◆ **WHAT TO WORK ON**
Please write out each entry below exactly as it appears.

◆ **SUPPLIED ENTRIES**

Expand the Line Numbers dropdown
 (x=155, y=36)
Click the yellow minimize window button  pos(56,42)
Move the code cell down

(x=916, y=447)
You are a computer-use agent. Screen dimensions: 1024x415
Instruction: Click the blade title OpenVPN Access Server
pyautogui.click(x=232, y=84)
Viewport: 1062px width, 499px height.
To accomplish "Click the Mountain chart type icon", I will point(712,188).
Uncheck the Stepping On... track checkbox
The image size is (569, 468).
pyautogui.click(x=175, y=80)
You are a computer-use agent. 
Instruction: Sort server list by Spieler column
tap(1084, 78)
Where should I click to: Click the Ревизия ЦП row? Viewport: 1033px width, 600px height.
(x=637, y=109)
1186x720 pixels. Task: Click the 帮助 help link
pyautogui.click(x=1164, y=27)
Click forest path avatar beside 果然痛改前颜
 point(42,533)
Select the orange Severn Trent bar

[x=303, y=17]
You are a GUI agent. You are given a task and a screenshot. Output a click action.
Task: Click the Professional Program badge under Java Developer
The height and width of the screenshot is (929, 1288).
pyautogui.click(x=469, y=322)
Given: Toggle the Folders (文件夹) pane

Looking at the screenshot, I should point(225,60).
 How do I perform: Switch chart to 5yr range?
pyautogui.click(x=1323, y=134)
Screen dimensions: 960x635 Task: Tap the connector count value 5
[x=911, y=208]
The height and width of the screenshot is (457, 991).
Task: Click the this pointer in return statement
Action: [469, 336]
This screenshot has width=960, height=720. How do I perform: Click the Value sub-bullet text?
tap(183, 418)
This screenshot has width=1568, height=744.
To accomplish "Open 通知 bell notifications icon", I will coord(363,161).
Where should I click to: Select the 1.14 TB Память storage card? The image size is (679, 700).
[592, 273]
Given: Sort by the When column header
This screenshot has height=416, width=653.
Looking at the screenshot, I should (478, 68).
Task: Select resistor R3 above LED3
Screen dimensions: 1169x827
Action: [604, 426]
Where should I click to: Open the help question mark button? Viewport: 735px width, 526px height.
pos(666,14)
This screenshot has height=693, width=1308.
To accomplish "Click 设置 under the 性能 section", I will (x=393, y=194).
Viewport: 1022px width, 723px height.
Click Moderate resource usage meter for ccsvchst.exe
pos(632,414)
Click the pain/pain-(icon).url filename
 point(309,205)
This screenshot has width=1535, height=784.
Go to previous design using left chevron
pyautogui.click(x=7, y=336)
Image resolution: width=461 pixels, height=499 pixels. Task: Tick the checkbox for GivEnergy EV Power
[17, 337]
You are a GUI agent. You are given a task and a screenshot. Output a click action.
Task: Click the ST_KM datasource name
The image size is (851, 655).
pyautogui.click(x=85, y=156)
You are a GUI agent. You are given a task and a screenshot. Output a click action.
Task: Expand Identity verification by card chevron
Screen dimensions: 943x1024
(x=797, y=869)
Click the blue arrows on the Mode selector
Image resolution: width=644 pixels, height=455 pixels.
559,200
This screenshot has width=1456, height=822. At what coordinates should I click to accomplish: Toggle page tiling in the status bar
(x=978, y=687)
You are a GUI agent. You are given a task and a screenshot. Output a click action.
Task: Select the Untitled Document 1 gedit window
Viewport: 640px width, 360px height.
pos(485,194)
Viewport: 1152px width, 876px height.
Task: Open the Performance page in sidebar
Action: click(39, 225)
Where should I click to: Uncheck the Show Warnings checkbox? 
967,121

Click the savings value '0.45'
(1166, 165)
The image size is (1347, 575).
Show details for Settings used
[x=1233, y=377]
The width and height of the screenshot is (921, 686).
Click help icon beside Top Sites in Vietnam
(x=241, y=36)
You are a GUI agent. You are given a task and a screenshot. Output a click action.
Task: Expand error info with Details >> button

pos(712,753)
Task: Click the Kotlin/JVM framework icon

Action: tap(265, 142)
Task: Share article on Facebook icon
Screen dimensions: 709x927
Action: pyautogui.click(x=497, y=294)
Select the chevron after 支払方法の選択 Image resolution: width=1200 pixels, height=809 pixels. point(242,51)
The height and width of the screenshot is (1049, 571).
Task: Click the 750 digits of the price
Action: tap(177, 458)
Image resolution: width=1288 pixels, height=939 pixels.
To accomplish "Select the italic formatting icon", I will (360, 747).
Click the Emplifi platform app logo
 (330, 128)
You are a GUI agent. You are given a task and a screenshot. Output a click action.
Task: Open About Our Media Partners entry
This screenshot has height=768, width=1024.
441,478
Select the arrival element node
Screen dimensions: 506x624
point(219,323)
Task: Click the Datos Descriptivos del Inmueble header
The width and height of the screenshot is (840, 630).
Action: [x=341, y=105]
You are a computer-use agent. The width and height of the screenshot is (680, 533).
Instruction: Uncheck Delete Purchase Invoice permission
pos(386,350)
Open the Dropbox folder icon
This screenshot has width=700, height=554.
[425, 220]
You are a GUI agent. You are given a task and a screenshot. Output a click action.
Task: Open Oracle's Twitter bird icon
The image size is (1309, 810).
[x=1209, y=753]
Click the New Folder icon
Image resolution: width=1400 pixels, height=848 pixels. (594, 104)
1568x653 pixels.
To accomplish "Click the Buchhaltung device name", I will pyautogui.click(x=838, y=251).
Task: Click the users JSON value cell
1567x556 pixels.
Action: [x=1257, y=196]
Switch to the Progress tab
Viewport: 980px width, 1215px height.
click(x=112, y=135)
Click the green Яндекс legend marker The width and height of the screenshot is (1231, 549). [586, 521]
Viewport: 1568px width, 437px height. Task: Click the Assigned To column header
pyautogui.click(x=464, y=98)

◆ **RESPONSE BELOW**
Expand the Line Numbers dropdown
 (x=155, y=36)
Click the yellow minimize window button  pos(56,42)
Move the code cell down

(x=916, y=447)
You are a computer-use agent. Screen dimensions: 1024x415
Instruction: Click the blade title OpenVPN Access Server
pyautogui.click(x=232, y=84)
Viewport: 1062px width, 499px height.
To accomplish "Click the Mountain chart type icon", I will point(712,188).
Uncheck the Stepping On... track checkbox
The image size is (569, 468).
pyautogui.click(x=175, y=80)
You are a computer-use agent. 
Instruction: Sort server list by Spieler column
tap(1084, 78)
Where should I click to: Click the Ревизия ЦП row? Viewport: 1033px width, 600px height.
(x=637, y=109)
1186x720 pixels. Task: Click the 帮助 help link
pyautogui.click(x=1164, y=27)
Click forest path avatar beside 果然痛改前颜
 point(42,533)
Select the orange Severn Trent bar

[x=303, y=17]
You are a GUI agent. You are given a task and a screenshot. Output a click action.
Task: Click the Professional Program badge under Java Developer
The height and width of the screenshot is (929, 1288).
pyautogui.click(x=469, y=322)
Given: Toggle the Folders (文件夹) pane

Looking at the screenshot, I should point(225,60).
 How do I perform: Switch chart to 5yr range?
pyautogui.click(x=1323, y=134)
Screen dimensions: 960x635 Task: Tap the connector count value 5
[x=911, y=208]
The height and width of the screenshot is (457, 991).
Task: Click the this pointer in return statement
Action: [469, 336]
This screenshot has width=960, height=720. How do I perform: Click the Value sub-bullet text?
tap(183, 418)
This screenshot has width=1568, height=744.
To accomplish "Open 通知 bell notifications icon", I will coord(363,161).
Where should I click to: Select the 1.14 TB Память storage card? The image size is (679, 700).
[592, 273]
Given: Sort by the When column header
This screenshot has height=416, width=653.
Looking at the screenshot, I should (478, 68).
Task: Select resistor R3 above LED3
Screen dimensions: 1169x827
Action: [604, 426]
Where should I click to: Open the help question mark button? Viewport: 735px width, 526px height.
pos(666,14)
This screenshot has height=693, width=1308.
To accomplish "Click 设置 under the 性能 section", I will (x=393, y=194).
Viewport: 1022px width, 723px height.
Click Moderate resource usage meter for ccsvchst.exe
pos(632,414)
Click the pain/pain-(icon).url filename
 point(309,205)
This screenshot has width=1535, height=784.
Go to previous design using left chevron
pyautogui.click(x=7, y=336)
Image resolution: width=461 pixels, height=499 pixels. Task: Tick the checkbox for GivEnergy EV Power
[17, 337]
You are a GUI agent. You are given a task and a screenshot. Output a click action.
Task: Click the ST_KM datasource name
The image size is (851, 655).
pyautogui.click(x=85, y=156)
You are a GUI agent. You are given a task and a screenshot. Output a click action.
Task: Expand Identity verification by card chevron
Screen dimensions: 943x1024
(x=797, y=869)
Click the blue arrows on the Mode selector
Image resolution: width=644 pixels, height=455 pixels.
559,200
This screenshot has width=1456, height=822. At what coordinates should I click to accomplish: Toggle page tiling in the status bar
(x=978, y=687)
You are a GUI agent. You are given a task and a screenshot. Output a click action.
Task: Select the Untitled Document 1 gedit window
Viewport: 640px width, 360px height.
pos(485,194)
Viewport: 1152px width, 876px height.
Task: Open the Performance page in sidebar
Action: click(39, 225)
Where should I click to: Uncheck the Show Warnings checkbox? 
967,121

Click the savings value '0.45'
(1166, 165)
The image size is (1347, 575).
Show details for Settings used
[x=1233, y=377]
The width and height of the screenshot is (921, 686).
Click help icon beside Top Sites in Vietnam
(x=241, y=36)
You are a GUI agent. You are given a task and a screenshot. Output a click action.
Task: Expand error info with Details >> button

pos(712,753)
Task: Click the Kotlin/JVM framework icon

Action: tap(265, 142)
Task: Share article on Facebook icon
Screen dimensions: 709x927
Action: pyautogui.click(x=497, y=294)
Select the chevron after 支払方法の選択 Image resolution: width=1200 pixels, height=809 pixels. point(242,51)
The height and width of the screenshot is (1049, 571).
Task: Click the 750 digits of the price
Action: tap(177, 458)
Image resolution: width=1288 pixels, height=939 pixels.
To accomplish "Select the italic formatting icon", I will (360, 747).
Click the Emplifi platform app logo
 (330, 128)
You are a GUI agent. You are given a task and a screenshot. Output a click action.
Task: Open About Our Media Partners entry
This screenshot has height=768, width=1024.
441,478
Select the arrival element node
Screen dimensions: 506x624
point(219,323)
Task: Click the Datos Descriptivos del Inmueble header
The width and height of the screenshot is (840, 630).
Action: [x=341, y=105]
You are a computer-use agent. The width and height of the screenshot is (680, 533).
Instruction: Uncheck Delete Purchase Invoice permission
pos(386,350)
Open the Dropbox folder icon
This screenshot has width=700, height=554.
[425, 220]
You are a GUI agent. You are given a task and a screenshot. Output a click action.
Task: Open Oracle's Twitter bird icon
The image size is (1309, 810).
[x=1209, y=753]
Click the New Folder icon
Image resolution: width=1400 pixels, height=848 pixels. (594, 104)
1568x653 pixels.
To accomplish "Click the Buchhaltung device name", I will pyautogui.click(x=838, y=251).
Task: Click the users JSON value cell
1567x556 pixels.
Action: [x=1257, y=196]
Switch to the Progress tab
Viewport: 980px width, 1215px height.
click(x=112, y=135)
Click the green Яндекс legend marker The width and height of the screenshot is (1231, 549). [586, 521]
Viewport: 1568px width, 437px height. Task: Click the Assigned To column header
pyautogui.click(x=464, y=98)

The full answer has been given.